[Assigned task]: Carry on the opinion piece below about arming teachers and fortifying schools, starting right after its final sentence on peanut bans.

[Given passage]:

Opinion

Are we willing to turn schools into prisons to protect kids from mass shootings?

Arming teachers and militarizing classrooms isn't compatible with America's idea of childhood. Are AR-15s really worth all that?

Everybody wants to keep children safe in school. That, I hope, is a given. President Trump wants that. Democrats want that. Republicans want that. The NRA wants that, too. But the added tragedy of America's unique rash of school shootings is that, no matter how sad and angry and sickened everybody is after a slaughter of innocents, the federal government keeps doing nothing.

Well, not nothing, exactly — in September 2004, five years and five months after the murder of 12 students and one teacher at Columbine High School in Colorado, the Republican-led Congress let the Federal Assault Weapons Ban expire. Four years later, in 2008, the conservative majority on the Supreme Court ruled for the first time that the Second Amendment guarantees an individual right to own firearms, not just in a well-regulated militia. On the state level, Republican-led governments have loosened gun laws and Democratic-led states have tightened them, to the extent allowed.

After the murder of 14 teenagers and three adults at Florida's Marjory Stoneman Douglas High School last week, the hot new alternative to gun control is fortifying — or, rather, fortress-ifying — America's schools. More specifically, Trump's big idea is to encourage 10-40 percent of American K-12 teachers to carry a concealed firearm to school, and to advertise that fact to deter shooters. The NRA approves of this idea — more guns in schools means more guns, gun owners, and gun sales, after all. And as the argument goes, nothing stops a bad guy with a gun as effectively as a good guy with a gun. (It should be noted, however, that the armed guard at Stoneman Douglas High did not stop the bad guy with a gun.)

There are a lot of reasons why arming teachers could be a bad idea: cost, logistics, risk of deadly accidents or theft, added pressure for people whose testing-fueled job is already stressful enough. But it would also completely change the modern idea of childhood. Are we ready to do that in order to preserve the easy accessibility of unnecessarily powerful, unreasonably rapid-fire firearms?

We could choose to keep children safe — we know how. There are very few "prison shootings," for example. America could retrofit schools with metal detectors in their one unlocked entryway, with armed security officers screening K-12 students as they show up for school. We could put bars over bulletproof-glass windows. Hell, we could build alligator-filled moats around schools or put them behind barbed-wire fences — that would certainly cut down on hooky-playing.

And there is a certain appeal in the idea that, once you drop your children off at Fortress Academe and they make it through TSA-like security, you don't have to worry about them until pickup. We give up convenience to feel safer in airports and on airplanes, after all, and our concern for the safety of every child can be seen in the peanut bans many schools have enacted.

[Record set]:

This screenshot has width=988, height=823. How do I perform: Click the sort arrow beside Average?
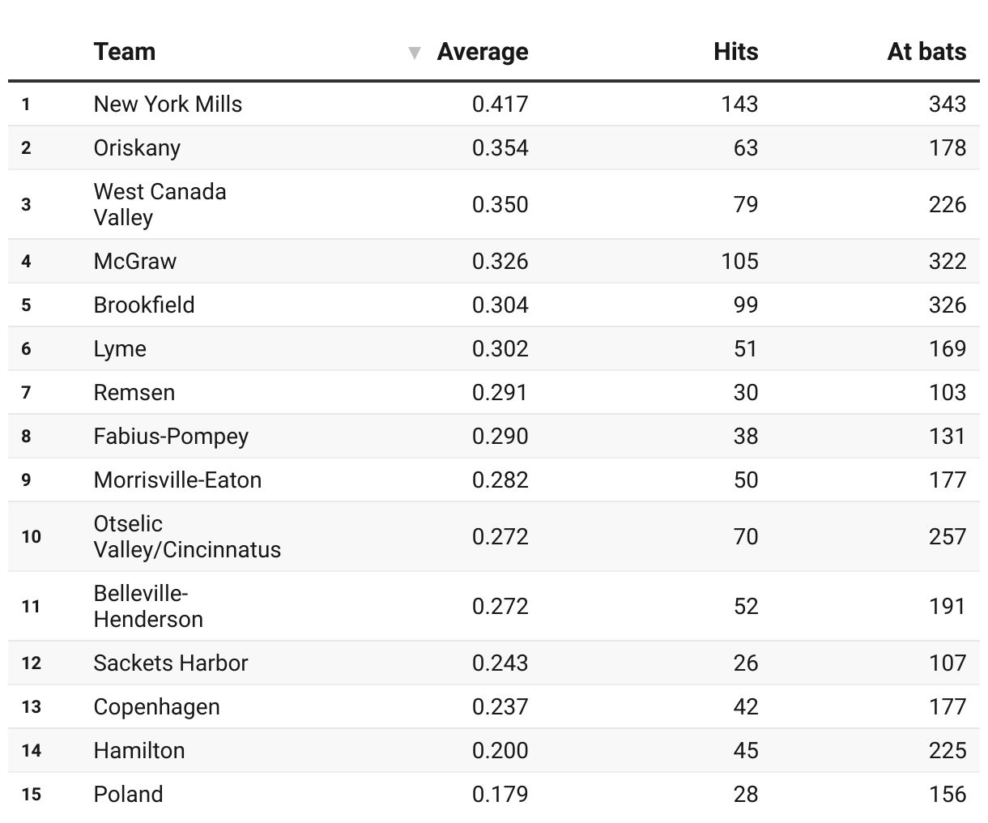click(415, 53)
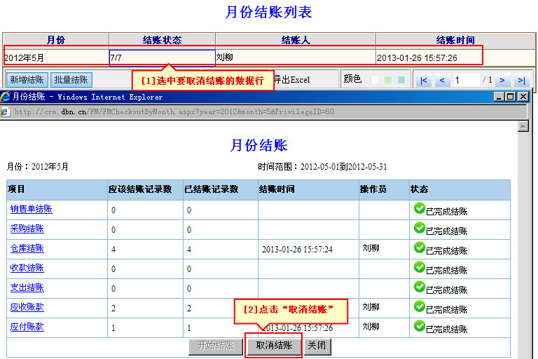Click the 批量结账 button
Screen dimensions: 538x359
coord(71,80)

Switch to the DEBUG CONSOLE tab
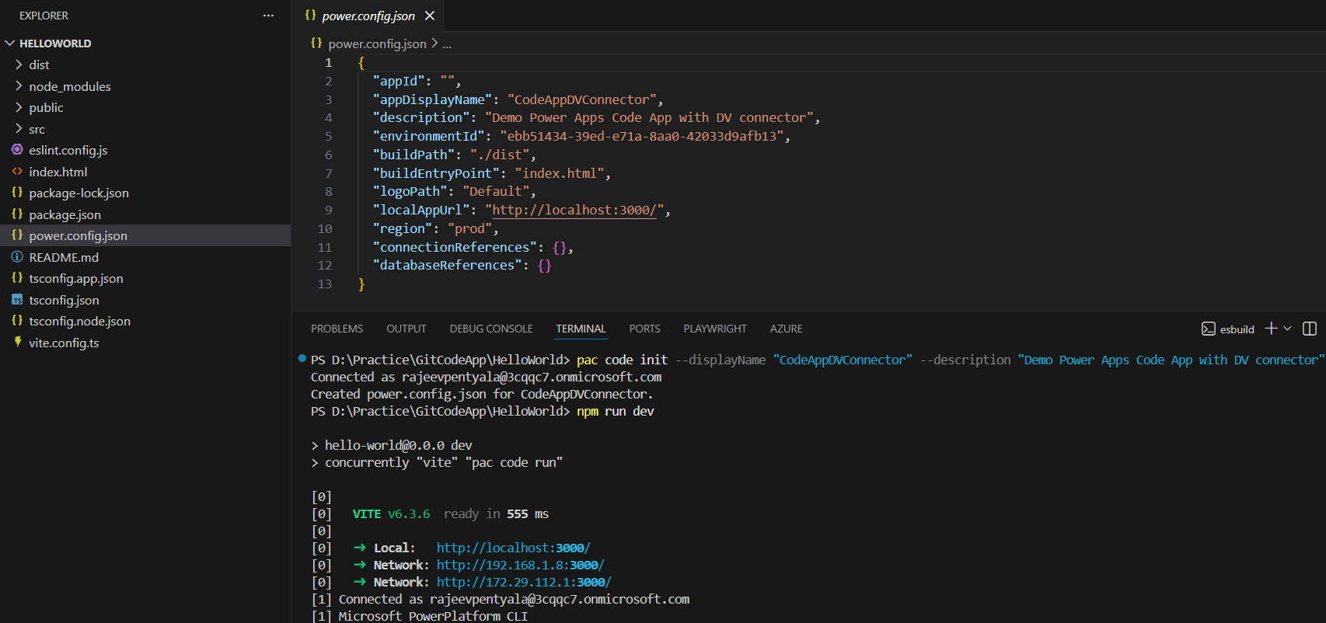(490, 329)
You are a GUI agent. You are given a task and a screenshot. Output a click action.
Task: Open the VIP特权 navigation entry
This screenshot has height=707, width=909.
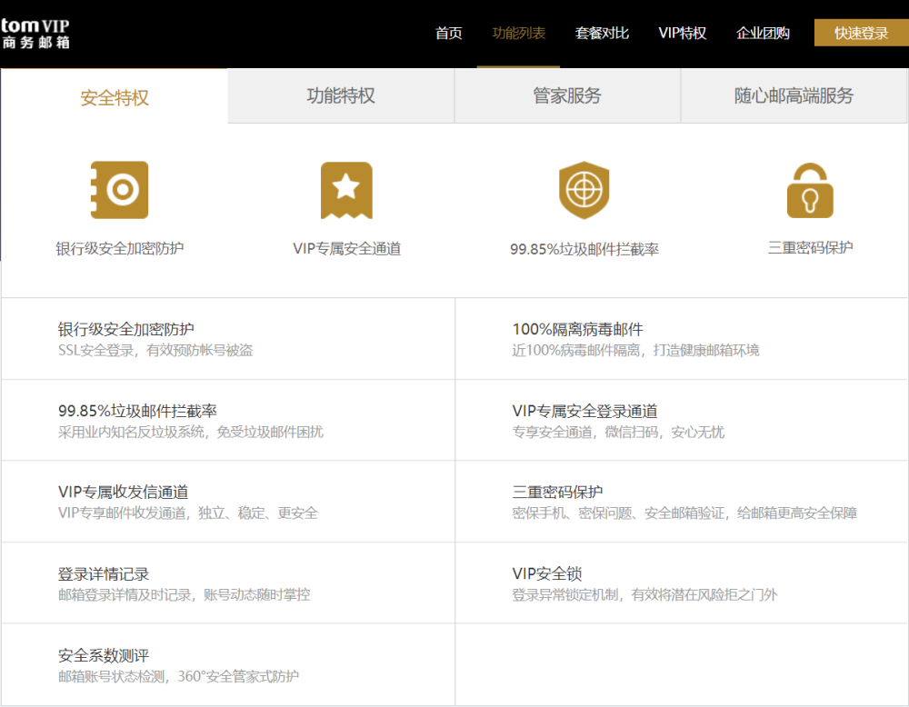click(x=683, y=32)
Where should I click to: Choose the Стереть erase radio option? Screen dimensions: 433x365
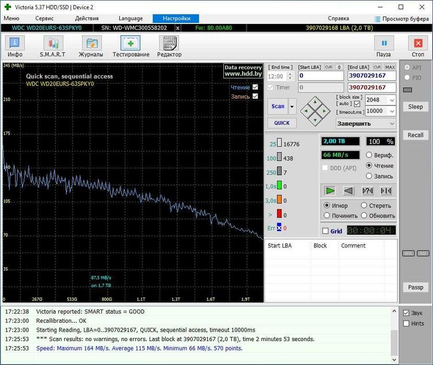(x=365, y=205)
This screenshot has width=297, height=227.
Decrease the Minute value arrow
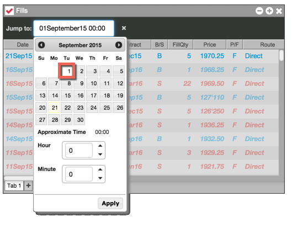tap(100, 178)
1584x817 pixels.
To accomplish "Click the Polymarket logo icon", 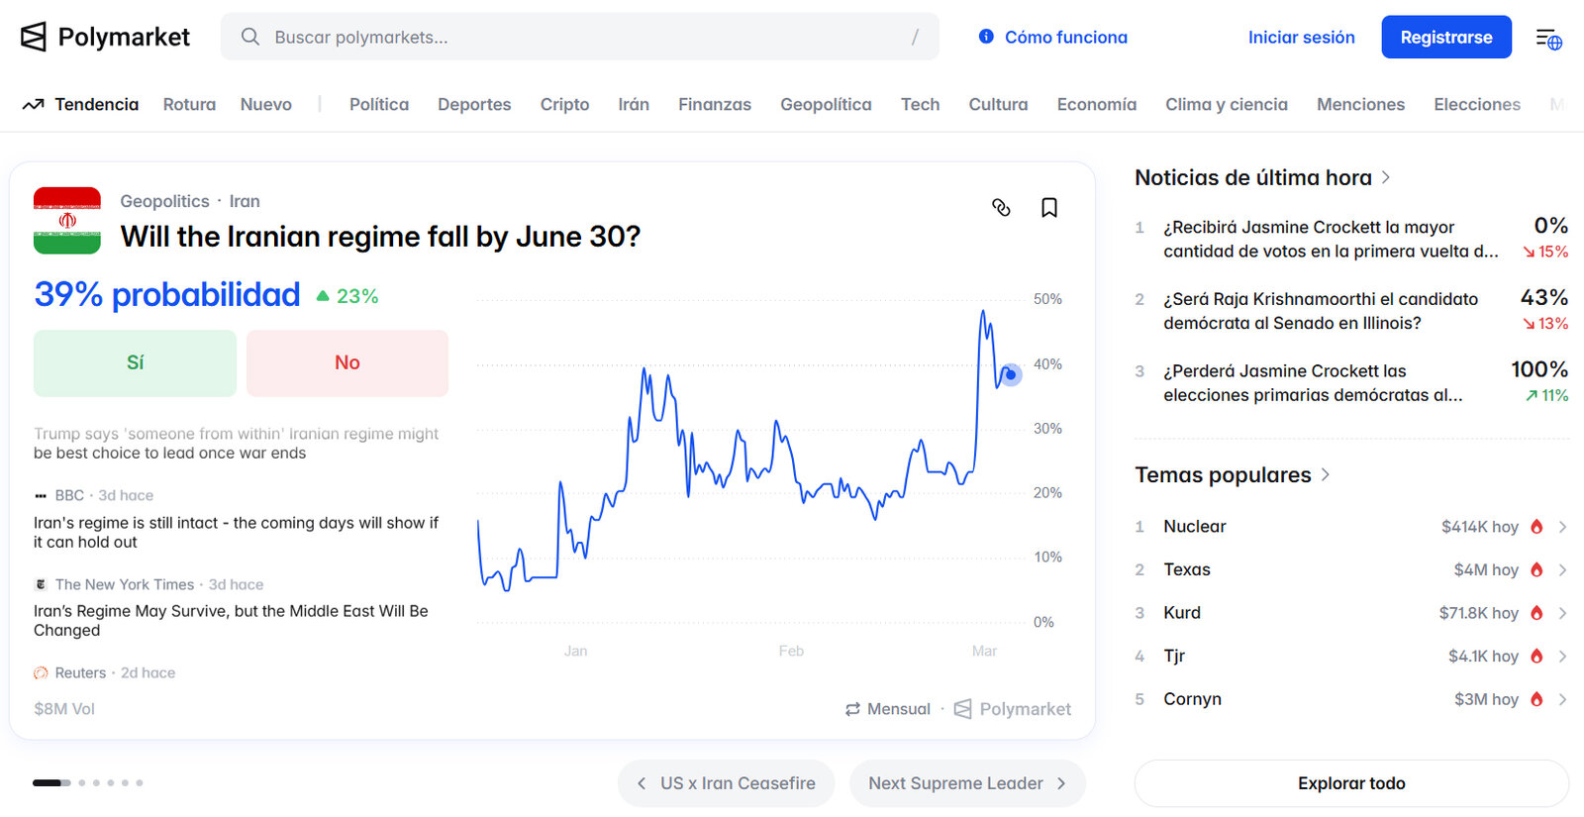I will pyautogui.click(x=34, y=37).
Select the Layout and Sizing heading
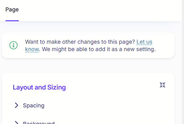 pos(39,87)
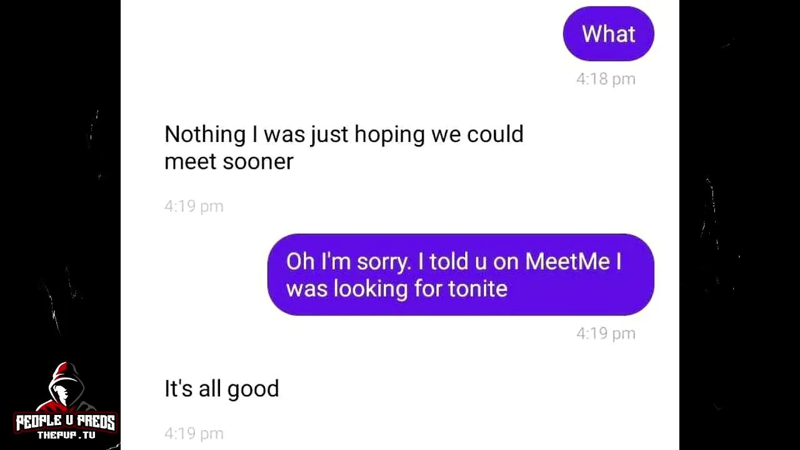Select the "Nothing I was just hoping" message

pyautogui.click(x=344, y=148)
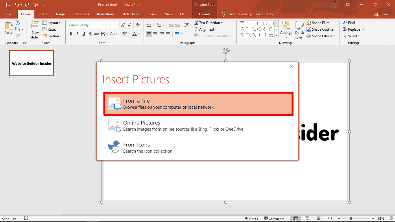Viewport: 395px width, 222px height.
Task: Open the Font name dropdown
Action: tap(104, 25)
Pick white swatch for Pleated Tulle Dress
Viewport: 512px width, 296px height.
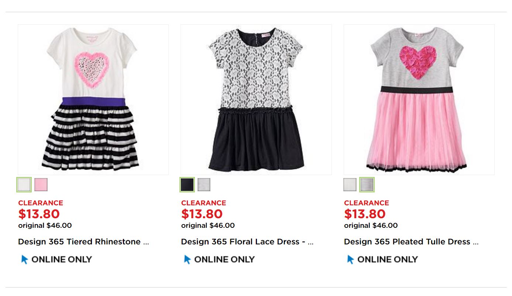tap(350, 185)
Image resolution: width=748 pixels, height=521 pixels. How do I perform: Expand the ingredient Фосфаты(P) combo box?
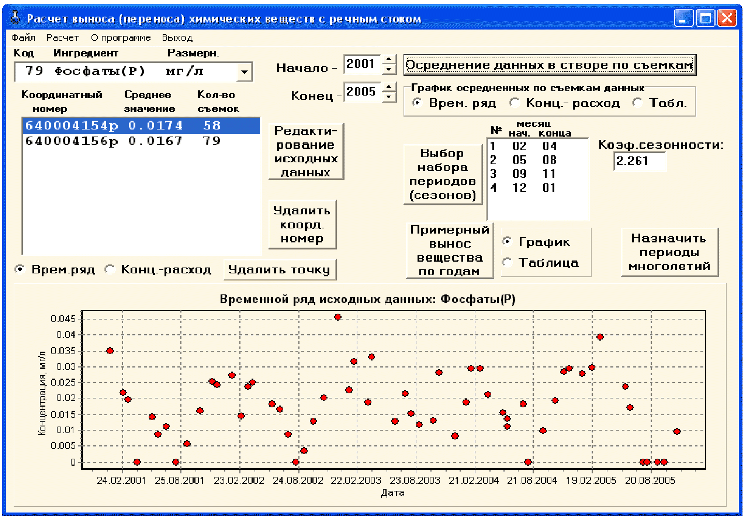[244, 72]
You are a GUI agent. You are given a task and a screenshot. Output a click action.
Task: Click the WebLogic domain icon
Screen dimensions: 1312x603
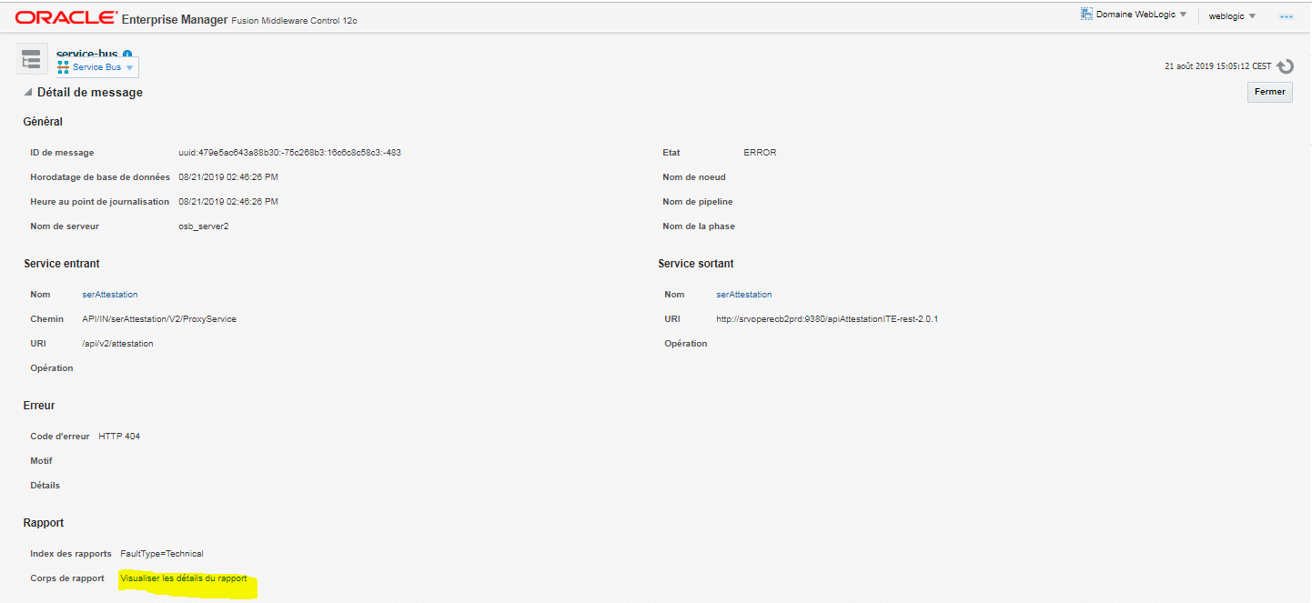click(x=1086, y=15)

[Expected answer]:
But protecting people with peanut allergies is much closer to the modern ideal of childhood than locking them up for eight hours a day, even as safety-obsessed as American parents have become over the past 30 years. Because more than anything, what we strive to protect today is a child's innocence and sense of safety, and guards or teachers with guns shatter that illusion pretty quickly.

Trump seems to get that. He told officials at the White House on Thursday that "active shooter drills is [sic] a very negative thing," because they are "crazy" and "very hard on children." He added: "I don't like it. I'd much rather have a hardened school." (White House spokesman Raj Shah clarified that Trump only opposes "the term 'active shooter drills'" because "the brand of it" might "be frightening for young children.") Trump also opposed the idea of posting armed guards in schools, for a similar reason: "It would look bad — you know, if you have guards, it looks like you have an armed camp, that would look terrible."

Knowing that a teacher is or may be packing heat is probably even more unsettling for students.

By most metrics — mass shootings are a glaring exception — being a child in America today is safer than ever. And partly because of that, childhood lasts longer than it used to, in most ways. The days of coming home from school, picking up your hunting rifle (and maybe a pack of cigarettes), and walking through the woods or prairie until dinnertime are mostly stuff of nostalgic fiction now. Child labor has been relegated to scattered farmwork and foreign countries, and car seats and bike helmets are legally required or at least expected. Modern medicine has made once-deadly ailments fixable.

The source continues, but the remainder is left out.